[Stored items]

....

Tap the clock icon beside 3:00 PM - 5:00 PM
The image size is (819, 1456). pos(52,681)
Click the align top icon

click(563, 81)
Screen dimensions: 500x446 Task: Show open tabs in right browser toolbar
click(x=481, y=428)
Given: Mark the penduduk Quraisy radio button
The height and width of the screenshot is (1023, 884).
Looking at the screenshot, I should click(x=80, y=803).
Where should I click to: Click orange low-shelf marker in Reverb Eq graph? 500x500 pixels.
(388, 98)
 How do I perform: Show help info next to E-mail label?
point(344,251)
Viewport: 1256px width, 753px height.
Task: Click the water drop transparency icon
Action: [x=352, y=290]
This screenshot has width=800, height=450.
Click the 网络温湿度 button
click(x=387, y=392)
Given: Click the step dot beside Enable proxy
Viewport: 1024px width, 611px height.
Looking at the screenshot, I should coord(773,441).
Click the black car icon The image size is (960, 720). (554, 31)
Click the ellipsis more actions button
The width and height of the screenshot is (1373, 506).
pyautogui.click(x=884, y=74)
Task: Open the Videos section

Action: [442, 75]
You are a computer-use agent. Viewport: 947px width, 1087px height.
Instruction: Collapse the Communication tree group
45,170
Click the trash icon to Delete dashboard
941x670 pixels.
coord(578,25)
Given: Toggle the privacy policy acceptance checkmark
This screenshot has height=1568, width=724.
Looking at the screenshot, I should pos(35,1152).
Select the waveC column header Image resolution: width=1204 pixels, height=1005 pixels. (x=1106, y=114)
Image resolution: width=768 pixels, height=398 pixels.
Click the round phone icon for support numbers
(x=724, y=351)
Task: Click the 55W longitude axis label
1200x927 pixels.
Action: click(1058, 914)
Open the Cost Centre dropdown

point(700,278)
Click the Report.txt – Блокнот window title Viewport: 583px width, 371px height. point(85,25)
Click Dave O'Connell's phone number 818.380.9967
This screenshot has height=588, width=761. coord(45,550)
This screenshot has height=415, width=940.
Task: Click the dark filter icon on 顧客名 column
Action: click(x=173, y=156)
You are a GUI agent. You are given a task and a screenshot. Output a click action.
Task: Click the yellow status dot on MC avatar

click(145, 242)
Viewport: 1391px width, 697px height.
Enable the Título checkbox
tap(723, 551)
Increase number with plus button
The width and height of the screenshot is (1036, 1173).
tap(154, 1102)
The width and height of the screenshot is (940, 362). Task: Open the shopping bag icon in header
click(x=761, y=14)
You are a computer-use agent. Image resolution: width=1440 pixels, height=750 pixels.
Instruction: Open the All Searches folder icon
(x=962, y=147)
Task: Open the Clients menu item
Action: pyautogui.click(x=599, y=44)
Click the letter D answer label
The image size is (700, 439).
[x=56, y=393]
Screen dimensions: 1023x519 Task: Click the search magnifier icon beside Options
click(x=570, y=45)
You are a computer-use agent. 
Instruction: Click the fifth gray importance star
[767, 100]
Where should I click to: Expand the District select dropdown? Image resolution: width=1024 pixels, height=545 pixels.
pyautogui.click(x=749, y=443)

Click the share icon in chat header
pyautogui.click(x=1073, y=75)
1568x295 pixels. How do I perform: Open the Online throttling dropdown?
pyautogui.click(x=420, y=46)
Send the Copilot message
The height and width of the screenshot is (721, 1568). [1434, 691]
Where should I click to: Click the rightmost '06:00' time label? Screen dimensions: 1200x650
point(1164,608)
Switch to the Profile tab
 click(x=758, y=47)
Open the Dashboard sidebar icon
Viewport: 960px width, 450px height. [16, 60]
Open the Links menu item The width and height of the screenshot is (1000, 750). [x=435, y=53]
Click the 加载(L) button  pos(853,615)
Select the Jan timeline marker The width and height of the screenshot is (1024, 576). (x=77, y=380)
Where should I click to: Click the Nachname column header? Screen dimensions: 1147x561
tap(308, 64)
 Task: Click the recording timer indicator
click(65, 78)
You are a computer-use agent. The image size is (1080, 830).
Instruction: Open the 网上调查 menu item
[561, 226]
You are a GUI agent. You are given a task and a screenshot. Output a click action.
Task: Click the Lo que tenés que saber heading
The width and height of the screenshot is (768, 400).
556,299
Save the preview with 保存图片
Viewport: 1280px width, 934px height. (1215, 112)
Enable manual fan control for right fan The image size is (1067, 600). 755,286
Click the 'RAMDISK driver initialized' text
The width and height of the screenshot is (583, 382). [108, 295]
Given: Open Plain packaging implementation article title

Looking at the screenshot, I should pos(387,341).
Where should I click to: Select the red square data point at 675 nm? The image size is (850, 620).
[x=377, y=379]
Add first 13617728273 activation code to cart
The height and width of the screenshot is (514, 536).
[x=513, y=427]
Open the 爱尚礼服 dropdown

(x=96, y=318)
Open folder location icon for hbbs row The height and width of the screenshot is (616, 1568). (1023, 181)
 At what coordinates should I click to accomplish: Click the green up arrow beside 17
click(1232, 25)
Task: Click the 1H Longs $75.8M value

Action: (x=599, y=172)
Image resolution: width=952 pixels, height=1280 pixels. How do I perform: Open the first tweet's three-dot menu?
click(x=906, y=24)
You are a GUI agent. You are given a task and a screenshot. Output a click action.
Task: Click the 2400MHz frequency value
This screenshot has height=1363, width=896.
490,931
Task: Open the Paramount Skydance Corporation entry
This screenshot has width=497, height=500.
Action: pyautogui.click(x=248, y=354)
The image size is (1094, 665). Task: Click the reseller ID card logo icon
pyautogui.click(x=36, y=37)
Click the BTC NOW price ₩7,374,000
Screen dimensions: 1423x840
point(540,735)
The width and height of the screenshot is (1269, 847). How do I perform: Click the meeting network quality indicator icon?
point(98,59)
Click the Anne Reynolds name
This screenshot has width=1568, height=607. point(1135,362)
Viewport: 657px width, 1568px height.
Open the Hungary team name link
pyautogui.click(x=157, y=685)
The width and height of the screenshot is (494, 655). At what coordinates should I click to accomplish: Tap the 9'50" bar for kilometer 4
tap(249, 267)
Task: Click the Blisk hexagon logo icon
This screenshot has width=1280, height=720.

....

■ Work order
A complete, exact copy of the entries above is what is wanted.

■ Result
Tap the clock icon beside 3:00 PM - 5:00 PM
The image size is (819, 1456). pos(52,681)
Click the align top icon

click(563, 81)
Screen dimensions: 500x446 Task: Show open tabs in right browser toolbar
click(x=481, y=428)
Given: Mark the penduduk Quraisy radio button
The height and width of the screenshot is (1023, 884).
Looking at the screenshot, I should click(x=80, y=803).
Where should I click to: Click orange low-shelf marker in Reverb Eq graph? 500x500 pixels.
(388, 98)
 How do I perform: Show help info next to E-mail label?
point(344,251)
Viewport: 1256px width, 753px height.
Task: Click the water drop transparency icon
Action: [x=352, y=290]
This screenshot has width=800, height=450.
Click the 网络温湿度 button
click(x=387, y=392)
Given: Click the step dot beside Enable proxy
Viewport: 1024px width, 611px height.
Looking at the screenshot, I should coord(773,441).
Click the black car icon The image size is (960, 720). (554, 31)
Click the ellipsis more actions button
The width and height of the screenshot is (1373, 506).
pyautogui.click(x=884, y=74)
Task: Open the Videos section

Action: [442, 75]
You are a computer-use agent. Viewport: 947px width, 1087px height.
Instruction: Collapse the Communication tree group
45,170
Click the trash icon to Delete dashboard
941x670 pixels.
coord(578,25)
Given: Toggle the privacy policy acceptance checkmark
This screenshot has height=1568, width=724.
Looking at the screenshot, I should pos(35,1152).
Select the waveC column header Image resolution: width=1204 pixels, height=1005 pixels. (x=1106, y=114)
Image resolution: width=768 pixels, height=398 pixels.
Click the round phone icon for support numbers
(x=724, y=351)
Task: Click the 55W longitude axis label
1200x927 pixels.
Action: click(1058, 914)
Open the Cost Centre dropdown

point(700,278)
Click the Report.txt – Блокнот window title Viewport: 583px width, 371px height. point(85,25)
Click Dave O'Connell's phone number 818.380.9967
This screenshot has height=588, width=761. coord(45,550)
This screenshot has height=415, width=940.
Task: Click the dark filter icon on 顧客名 column
Action: click(x=173, y=156)
You are a GUI agent. You are given a task and a screenshot. Output a click action.
Task: Click the yellow status dot on MC avatar

click(145, 242)
Viewport: 1391px width, 697px height.
Enable the Título checkbox
tap(723, 551)
Increase number with plus button
The width and height of the screenshot is (1036, 1173).
tap(154, 1102)
The width and height of the screenshot is (940, 362). Task: Open the shopping bag icon in header
click(x=761, y=14)
You are a computer-use agent. Image resolution: width=1440 pixels, height=750 pixels.
Instruction: Open the All Searches folder icon
(x=962, y=147)
Task: Open the Clients menu item
Action: pyautogui.click(x=599, y=44)
Click the letter D answer label
The image size is (700, 439).
[x=56, y=393]
Screen dimensions: 1023x519 Task: Click the search magnifier icon beside Options
click(x=570, y=45)
You are a computer-use agent. 
Instruction: Click the fifth gray importance star
[767, 100]
Where should I click to: Expand the District select dropdown? Image resolution: width=1024 pixels, height=545 pixels.
pyautogui.click(x=749, y=443)

Click the share icon in chat header
pyautogui.click(x=1073, y=75)
1568x295 pixels. How do I perform: Open the Online throttling dropdown?
pyautogui.click(x=420, y=46)
Send the Copilot message
The height and width of the screenshot is (721, 1568). [1434, 691]
Where should I click to: Click the rightmost '06:00' time label? Screen dimensions: 1200x650
point(1164,608)
Switch to the Profile tab
 click(x=758, y=47)
Open the Dashboard sidebar icon
Viewport: 960px width, 450px height. [16, 60]
Open the Links menu item The width and height of the screenshot is (1000, 750). [x=435, y=53]
Click the 加载(L) button  pos(853,615)
Select the Jan timeline marker The width and height of the screenshot is (1024, 576). (x=77, y=380)
Where should I click to: Click the Nachname column header? Screen dimensions: 1147x561
tap(308, 64)
 Task: Click the recording timer indicator
click(65, 78)
You are a computer-use agent. The image size is (1080, 830).
Instruction: Open the 网上调查 menu item
[561, 226]
You are a GUI agent. You are given a task and a screenshot. Output a click action.
Task: Click the Lo que tenés que saber heading
The width and height of the screenshot is (768, 400).
556,299
Save the preview with 保存图片
Viewport: 1280px width, 934px height. (1215, 112)
Enable manual fan control for right fan The image size is (1067, 600). 755,286
Click the 'RAMDISK driver initialized' text
The width and height of the screenshot is (583, 382). [108, 295]
Given: Open Plain packaging implementation article title

Looking at the screenshot, I should pos(387,341).
Where should I click to: Select the red square data point at 675 nm? The image size is (850, 620).
[x=377, y=379]
Add first 13617728273 activation code to cart
The height and width of the screenshot is (514, 536).
[x=513, y=427]
Open the 爱尚礼服 dropdown

(x=96, y=318)
Open folder location icon for hbbs row The height and width of the screenshot is (616, 1568). (1023, 181)
 At what coordinates should I click to accomplish: Click the green up arrow beside 17
click(1232, 25)
Task: Click the 1H Longs $75.8M value

Action: (x=599, y=172)
Image resolution: width=952 pixels, height=1280 pixels. How do I perform: Open the first tweet's three-dot menu?
click(x=906, y=24)
You are a GUI agent. You are given a task and a screenshot. Output a click action.
Task: Click the 2400MHz frequency value
This screenshot has height=1363, width=896.
490,931
Task: Open the Paramount Skydance Corporation entry
This screenshot has width=497, height=500.
Action: pyautogui.click(x=248, y=354)
The image size is (1094, 665). Task: Click the reseller ID card logo icon
pyautogui.click(x=36, y=37)
Click the BTC NOW price ₩7,374,000
Screen dimensions: 1423x840
point(540,735)
The width and height of the screenshot is (1269, 847). How do I perform: Click the meeting network quality indicator icon?
point(98,59)
Click the Anne Reynolds name
This screenshot has width=1568, height=607. point(1135,362)
Viewport: 657px width, 1568px height.
Open the Hungary team name link
pyautogui.click(x=157, y=685)
The width and height of the screenshot is (494, 655). At what coordinates should I click to accomplish: Tap the 9'50" bar for kilometer 4
tap(249, 267)
Task: Click the Blisk hexagon logo icon
This screenshot has width=1280, height=720.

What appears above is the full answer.